Pick out every line below that contains the string "entry" and copy each one.

Entries on locating words and elements
● ● ● ●

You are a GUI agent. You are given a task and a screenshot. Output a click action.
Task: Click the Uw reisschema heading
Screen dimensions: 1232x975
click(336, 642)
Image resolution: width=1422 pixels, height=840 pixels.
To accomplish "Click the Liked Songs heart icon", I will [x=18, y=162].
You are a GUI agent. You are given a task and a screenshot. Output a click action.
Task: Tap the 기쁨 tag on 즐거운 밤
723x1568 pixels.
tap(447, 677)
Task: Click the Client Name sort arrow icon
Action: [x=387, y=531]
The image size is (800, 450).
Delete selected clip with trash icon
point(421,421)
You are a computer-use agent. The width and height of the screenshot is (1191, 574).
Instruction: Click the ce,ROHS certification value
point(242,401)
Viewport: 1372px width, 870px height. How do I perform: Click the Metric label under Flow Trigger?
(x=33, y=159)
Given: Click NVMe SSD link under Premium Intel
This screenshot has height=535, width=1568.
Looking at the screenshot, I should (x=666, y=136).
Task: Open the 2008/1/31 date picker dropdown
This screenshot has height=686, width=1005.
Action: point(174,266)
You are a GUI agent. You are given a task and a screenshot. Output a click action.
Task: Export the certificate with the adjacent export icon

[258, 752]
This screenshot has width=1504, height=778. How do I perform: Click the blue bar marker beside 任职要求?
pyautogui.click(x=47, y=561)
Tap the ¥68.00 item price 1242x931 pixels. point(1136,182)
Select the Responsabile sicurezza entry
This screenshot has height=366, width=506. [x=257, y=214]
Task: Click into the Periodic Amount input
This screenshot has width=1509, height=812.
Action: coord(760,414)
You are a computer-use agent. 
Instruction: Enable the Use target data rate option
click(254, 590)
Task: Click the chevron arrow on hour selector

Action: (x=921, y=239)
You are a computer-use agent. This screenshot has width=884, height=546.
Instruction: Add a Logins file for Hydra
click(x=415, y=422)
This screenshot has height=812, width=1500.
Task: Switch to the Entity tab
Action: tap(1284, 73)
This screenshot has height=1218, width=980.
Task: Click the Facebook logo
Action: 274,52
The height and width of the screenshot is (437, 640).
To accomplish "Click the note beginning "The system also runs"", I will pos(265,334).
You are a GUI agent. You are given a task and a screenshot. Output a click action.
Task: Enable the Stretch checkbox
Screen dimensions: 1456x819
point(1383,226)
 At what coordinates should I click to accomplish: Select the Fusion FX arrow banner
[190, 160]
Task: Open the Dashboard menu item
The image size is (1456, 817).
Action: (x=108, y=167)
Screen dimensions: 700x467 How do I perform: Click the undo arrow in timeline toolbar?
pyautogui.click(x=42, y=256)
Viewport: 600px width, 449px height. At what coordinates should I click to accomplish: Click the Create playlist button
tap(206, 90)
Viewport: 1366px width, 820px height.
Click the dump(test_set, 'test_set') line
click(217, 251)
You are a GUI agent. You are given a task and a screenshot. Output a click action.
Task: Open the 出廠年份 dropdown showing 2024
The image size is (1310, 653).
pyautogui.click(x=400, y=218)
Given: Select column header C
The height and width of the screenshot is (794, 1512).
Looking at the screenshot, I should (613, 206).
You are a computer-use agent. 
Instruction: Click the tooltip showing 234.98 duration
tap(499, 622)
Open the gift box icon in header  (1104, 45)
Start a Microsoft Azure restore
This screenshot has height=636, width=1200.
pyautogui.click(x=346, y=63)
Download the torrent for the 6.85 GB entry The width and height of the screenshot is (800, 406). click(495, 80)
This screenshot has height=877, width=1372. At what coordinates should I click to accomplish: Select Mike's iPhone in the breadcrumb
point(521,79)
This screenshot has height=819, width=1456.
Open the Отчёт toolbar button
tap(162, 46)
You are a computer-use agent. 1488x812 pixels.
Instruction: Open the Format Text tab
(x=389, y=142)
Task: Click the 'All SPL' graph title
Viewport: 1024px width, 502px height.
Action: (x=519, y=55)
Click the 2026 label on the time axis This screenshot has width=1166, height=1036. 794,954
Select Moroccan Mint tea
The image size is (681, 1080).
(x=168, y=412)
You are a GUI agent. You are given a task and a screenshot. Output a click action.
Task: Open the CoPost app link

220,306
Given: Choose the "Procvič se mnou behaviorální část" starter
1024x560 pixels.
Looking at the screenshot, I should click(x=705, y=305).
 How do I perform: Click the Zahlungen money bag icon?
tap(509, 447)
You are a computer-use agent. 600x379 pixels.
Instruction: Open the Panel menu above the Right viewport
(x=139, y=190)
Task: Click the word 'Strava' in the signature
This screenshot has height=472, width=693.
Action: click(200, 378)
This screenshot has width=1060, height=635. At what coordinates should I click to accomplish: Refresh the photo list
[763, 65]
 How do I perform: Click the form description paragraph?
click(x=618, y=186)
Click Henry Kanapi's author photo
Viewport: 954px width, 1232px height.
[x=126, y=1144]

● ● ● ●

▶ Completed exercise:
Select the Responsabile sicurezza entry
Download the torrent for the 6.85 GB entry The width and height of the screenshot is (800, 406). click(495, 80)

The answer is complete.